Prove that: \[if:\mathop {\lim }\limits_{n \to \infty } {a_n} = a\] then \[\mathop {\lim }\limits_{n \to \infty } \frac{{{a_1} + 2{a_2} + ... + n{a_n}}} {{{n^2}}} = \frac{a} {2}\]
Can I use L'hospital Rule Like that: \[\mathop {\lim }\limits_{n \to \infty } \frac{{\sum\nolimits_{k = 1}^n {k{a_k}} }} {{{n^2}}} = \mathop {\lim }\limits_{n \to \infty } \frac{{\sum\nolimits_{k = 1}^n {{a_k}} }} {{2n}} = \mathop {\lim }\limits_{n \to \infty } \frac{{an}} {{2n}} = \frac{a} {2}\] Is it a rigorous way to prove that? Please tell me your thought. It will be a appreciated.
i am thinking. maybe can prove it directly?
we can use l'hospital
I don't know how to do that, I want to use the precise definiition of series limit.
you need epsilon, N proof? because it looks like you should get \[a\sum_{k=1}^nk=\frac{a(n(n+1)}{2}\]
divide by n^2 take the limit in your head
In fact, it is a question from mathematical analysis.
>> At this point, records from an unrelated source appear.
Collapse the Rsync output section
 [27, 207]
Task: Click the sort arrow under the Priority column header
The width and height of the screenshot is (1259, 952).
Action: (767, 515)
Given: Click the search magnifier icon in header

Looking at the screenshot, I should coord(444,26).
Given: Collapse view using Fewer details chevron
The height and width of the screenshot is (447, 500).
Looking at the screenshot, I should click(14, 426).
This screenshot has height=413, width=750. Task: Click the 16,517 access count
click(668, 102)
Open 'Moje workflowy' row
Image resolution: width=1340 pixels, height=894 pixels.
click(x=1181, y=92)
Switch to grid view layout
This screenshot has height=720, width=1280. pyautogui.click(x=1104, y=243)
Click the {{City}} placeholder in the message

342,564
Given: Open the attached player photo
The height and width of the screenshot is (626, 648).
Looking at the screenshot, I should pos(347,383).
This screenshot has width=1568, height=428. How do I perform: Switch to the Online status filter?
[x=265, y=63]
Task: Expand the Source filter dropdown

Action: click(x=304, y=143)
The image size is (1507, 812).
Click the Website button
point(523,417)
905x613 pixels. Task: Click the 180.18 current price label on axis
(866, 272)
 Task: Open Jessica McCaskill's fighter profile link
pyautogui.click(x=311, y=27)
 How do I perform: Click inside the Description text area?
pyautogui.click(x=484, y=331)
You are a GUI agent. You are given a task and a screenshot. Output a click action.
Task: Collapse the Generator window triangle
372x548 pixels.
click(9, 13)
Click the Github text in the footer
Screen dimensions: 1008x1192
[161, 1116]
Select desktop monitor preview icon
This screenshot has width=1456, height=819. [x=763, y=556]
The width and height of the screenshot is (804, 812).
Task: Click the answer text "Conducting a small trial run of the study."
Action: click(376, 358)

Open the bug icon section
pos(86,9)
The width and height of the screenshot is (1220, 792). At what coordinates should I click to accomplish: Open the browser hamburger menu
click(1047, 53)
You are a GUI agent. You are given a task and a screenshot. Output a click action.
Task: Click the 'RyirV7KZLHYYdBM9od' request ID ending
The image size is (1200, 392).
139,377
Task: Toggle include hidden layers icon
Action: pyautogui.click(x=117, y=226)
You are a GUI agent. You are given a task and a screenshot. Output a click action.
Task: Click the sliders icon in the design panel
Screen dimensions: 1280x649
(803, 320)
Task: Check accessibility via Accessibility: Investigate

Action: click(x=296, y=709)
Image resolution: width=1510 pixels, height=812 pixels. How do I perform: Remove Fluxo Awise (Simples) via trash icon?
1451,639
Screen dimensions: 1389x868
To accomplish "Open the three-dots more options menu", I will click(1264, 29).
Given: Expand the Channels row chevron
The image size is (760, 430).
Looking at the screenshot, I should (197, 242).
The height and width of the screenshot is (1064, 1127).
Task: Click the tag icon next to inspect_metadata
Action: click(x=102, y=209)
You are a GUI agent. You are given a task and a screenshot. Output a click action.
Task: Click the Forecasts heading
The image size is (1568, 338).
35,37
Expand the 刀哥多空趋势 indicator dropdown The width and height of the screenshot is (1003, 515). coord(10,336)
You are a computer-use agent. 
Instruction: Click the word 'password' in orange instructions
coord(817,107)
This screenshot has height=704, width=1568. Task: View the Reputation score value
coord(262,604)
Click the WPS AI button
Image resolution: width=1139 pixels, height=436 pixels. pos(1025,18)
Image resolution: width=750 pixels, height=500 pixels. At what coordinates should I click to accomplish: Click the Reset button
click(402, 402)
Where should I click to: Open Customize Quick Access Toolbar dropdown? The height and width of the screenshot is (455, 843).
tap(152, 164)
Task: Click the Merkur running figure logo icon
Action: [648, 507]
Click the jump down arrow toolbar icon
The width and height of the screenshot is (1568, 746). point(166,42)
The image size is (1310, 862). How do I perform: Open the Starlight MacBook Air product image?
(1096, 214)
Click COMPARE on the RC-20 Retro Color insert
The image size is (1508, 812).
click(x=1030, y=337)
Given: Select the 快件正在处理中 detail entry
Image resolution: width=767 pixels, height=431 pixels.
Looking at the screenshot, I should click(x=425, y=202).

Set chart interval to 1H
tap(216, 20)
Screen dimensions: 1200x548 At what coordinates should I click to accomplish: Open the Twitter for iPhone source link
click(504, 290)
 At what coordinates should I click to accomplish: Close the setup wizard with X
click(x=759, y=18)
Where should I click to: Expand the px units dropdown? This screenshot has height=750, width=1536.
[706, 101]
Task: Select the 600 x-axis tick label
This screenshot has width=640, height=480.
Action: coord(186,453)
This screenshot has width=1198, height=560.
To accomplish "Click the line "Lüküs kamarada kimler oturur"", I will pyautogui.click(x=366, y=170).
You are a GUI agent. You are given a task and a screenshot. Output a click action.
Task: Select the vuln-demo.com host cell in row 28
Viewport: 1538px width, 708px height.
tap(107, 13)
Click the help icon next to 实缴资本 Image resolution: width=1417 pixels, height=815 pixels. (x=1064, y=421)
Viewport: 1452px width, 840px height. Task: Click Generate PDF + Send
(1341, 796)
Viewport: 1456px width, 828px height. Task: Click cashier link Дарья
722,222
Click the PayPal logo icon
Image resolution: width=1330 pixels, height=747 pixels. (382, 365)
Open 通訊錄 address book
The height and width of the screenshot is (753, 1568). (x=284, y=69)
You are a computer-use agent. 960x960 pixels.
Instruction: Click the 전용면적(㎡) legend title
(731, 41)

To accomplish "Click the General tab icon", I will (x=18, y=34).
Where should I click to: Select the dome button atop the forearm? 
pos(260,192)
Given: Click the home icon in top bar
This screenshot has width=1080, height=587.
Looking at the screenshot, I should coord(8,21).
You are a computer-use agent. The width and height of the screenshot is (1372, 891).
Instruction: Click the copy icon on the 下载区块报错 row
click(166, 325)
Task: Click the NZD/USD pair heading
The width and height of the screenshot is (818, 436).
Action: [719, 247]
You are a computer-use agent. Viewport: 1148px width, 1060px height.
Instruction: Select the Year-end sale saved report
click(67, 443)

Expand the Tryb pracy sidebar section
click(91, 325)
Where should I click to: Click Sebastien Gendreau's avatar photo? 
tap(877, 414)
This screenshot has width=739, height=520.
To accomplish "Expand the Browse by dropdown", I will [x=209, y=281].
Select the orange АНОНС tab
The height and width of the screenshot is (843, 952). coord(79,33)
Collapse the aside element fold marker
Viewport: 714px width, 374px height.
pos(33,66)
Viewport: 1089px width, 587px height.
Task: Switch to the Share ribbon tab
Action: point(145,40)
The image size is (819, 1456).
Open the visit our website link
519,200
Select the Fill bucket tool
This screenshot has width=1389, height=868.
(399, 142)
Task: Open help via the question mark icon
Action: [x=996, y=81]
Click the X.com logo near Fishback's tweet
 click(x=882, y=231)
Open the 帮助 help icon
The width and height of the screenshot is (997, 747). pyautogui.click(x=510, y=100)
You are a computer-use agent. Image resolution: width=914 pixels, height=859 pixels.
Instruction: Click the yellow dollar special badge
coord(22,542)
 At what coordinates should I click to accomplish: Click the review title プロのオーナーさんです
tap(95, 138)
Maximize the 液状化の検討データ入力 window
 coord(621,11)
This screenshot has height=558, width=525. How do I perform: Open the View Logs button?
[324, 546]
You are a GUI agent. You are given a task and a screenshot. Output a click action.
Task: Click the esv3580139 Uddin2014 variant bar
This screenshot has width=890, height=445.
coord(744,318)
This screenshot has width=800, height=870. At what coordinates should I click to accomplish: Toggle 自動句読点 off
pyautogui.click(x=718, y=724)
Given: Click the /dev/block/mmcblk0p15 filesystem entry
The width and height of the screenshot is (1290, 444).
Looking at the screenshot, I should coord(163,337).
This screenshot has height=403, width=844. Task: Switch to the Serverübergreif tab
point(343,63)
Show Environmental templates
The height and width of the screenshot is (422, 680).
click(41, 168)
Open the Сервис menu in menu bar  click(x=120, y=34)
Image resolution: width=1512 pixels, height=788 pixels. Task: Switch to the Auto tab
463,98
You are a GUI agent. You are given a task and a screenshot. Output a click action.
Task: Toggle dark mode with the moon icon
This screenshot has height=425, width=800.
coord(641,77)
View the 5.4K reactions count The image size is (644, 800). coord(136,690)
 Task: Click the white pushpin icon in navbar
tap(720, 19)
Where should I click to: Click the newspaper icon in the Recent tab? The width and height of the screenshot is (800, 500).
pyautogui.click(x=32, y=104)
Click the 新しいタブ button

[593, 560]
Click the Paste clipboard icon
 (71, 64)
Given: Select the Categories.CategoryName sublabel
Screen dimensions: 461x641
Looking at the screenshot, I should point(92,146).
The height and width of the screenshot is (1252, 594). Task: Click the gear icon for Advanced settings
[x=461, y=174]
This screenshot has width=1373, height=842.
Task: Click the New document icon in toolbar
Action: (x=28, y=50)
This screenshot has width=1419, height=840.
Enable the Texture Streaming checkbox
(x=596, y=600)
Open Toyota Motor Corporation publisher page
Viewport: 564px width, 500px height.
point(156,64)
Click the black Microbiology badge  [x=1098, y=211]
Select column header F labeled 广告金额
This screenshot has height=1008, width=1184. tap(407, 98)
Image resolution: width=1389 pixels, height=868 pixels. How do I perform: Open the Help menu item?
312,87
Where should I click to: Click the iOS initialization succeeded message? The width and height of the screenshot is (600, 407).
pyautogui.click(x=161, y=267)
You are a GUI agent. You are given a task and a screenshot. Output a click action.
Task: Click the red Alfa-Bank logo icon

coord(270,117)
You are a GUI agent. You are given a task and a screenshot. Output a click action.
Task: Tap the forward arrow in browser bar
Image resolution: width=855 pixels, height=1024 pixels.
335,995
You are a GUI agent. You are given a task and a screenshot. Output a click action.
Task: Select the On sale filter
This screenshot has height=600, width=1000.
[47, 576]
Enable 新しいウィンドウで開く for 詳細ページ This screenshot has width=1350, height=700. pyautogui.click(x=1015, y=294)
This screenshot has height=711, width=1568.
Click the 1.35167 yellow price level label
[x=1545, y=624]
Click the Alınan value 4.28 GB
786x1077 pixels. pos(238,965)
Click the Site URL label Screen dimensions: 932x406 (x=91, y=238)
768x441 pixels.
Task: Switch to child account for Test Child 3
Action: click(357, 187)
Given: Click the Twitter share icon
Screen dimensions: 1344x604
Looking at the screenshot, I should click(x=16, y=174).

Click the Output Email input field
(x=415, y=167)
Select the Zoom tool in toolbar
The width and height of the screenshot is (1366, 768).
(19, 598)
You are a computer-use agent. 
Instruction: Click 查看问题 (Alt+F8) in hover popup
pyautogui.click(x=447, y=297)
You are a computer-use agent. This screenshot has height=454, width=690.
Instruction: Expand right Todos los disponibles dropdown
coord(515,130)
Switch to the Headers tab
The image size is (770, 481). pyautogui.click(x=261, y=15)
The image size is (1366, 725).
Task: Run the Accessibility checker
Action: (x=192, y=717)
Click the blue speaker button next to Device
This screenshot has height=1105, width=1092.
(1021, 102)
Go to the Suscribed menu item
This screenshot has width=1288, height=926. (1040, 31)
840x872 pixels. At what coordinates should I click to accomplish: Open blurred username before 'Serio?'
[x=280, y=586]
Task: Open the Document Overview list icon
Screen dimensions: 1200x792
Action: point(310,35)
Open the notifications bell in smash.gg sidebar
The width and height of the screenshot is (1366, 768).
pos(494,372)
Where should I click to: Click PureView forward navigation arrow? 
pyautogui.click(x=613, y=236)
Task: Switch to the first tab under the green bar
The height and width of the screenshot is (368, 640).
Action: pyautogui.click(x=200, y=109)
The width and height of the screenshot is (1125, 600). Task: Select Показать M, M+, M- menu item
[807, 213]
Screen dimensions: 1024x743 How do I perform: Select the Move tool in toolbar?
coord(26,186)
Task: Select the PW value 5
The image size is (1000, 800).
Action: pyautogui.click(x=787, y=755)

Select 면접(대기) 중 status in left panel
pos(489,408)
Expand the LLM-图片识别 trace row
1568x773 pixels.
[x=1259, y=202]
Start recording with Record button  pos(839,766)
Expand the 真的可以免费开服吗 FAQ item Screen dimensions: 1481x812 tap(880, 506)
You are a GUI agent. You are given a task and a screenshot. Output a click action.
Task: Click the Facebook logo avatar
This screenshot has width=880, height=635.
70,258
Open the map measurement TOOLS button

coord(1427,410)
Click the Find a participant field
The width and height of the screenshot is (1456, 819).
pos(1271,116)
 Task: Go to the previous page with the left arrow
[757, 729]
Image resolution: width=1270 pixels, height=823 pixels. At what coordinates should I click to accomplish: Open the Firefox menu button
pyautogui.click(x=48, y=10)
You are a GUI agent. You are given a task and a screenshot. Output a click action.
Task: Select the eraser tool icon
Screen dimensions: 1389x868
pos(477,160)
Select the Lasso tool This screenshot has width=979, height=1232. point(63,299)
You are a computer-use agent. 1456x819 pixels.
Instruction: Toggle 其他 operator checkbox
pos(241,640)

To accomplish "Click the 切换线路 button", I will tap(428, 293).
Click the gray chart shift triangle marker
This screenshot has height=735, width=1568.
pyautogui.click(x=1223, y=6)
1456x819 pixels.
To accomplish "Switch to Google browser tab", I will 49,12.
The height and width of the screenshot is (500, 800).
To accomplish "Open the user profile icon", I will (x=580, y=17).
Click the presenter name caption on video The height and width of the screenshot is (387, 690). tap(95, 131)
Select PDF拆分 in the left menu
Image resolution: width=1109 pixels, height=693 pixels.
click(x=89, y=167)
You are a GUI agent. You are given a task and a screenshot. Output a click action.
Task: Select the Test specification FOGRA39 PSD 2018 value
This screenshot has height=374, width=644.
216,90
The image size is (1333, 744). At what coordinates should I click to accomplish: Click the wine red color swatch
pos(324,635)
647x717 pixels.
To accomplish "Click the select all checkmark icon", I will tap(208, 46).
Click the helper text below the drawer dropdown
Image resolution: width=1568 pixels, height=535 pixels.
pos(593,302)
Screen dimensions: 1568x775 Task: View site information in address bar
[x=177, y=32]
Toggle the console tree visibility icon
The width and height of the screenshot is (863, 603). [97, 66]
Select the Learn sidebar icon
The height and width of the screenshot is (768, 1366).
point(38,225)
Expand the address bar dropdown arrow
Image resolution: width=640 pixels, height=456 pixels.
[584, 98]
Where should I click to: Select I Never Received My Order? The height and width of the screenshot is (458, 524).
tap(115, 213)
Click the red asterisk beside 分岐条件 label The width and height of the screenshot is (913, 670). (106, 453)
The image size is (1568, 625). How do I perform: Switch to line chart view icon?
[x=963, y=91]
So yes, epsilon, N proof will be best.
\[\lim_{n \rightarrow \infty}\frac{a_1+a_2+\cdot \cdot \cdot n a_n}{n^2} \cdot \frac{\frac{1}{n^2}}{\frac{1}{n^2}}\]\[=\lim_{n \rightarrow \infty}\frac{\frac{a_1}{n^2}+\frac{a_2}{n^2}+ \cdot \cdot \cdot +\frac{n a_n}{n^2}}{\frac{n^2}{n^2}}\] \[=\lim_{n \rightarrow \infty}\frac{0+0+\cdot \cdot \cdot +\frac{1}{n}a_n}{1}=\lim_{n \rightarrow \infty}\frac{a_n}{n}=0\] ? how can we show its \[\frac{a}{2}\]
The answer from textbook is a/2. And I saw a guy use l'hospital rule in that way, so i just copy his way....I hope It work. But The way use l'hospital rule like that is really confused... AND If you can give the " epsilon-N " proof, that will be best...
Take your time. I have go to work now. See you.
i'm saying i can't prove that because it doesn't = a/2 i get 0 see above
and the way i used above wasn't l'hospital
it is a/2
what did i do wrong then
you caont do what you did above
wait don't answer that
i see
its because i'm forgeting the terms before na_n
yes
like (n-1)a_{n-1}
yes
and so on...
yes
lol
i will let you prove it
because i know you want to badly
lol
why isn't it \[\lim_{n\rightarrow \infty}\frac{an(n+1)}{2n^2}=\frac{a}{2}\]?
how do you factor out an a?
that is what it looks like you are doing...replacing a_n with a
the L'Hospitals rule use by prost in his first post is incorrect too
wheres that?
this ... \[\mathop {\lim }\limits_{n \to \infty } \frac{{\sum\nolimits_{k = 1}^n {k{a_k}} }} {{{n^2}}} = \mathop {\lim }\limits_{n \to \infty } \frac{{\sum\nolimits_{k = 1}^n {{a_k}} }} {{2n}} = \mathop {\lim }\limits_{n \to \infty } \frac{{an}} {{2n}} = \frac{a} {2}\]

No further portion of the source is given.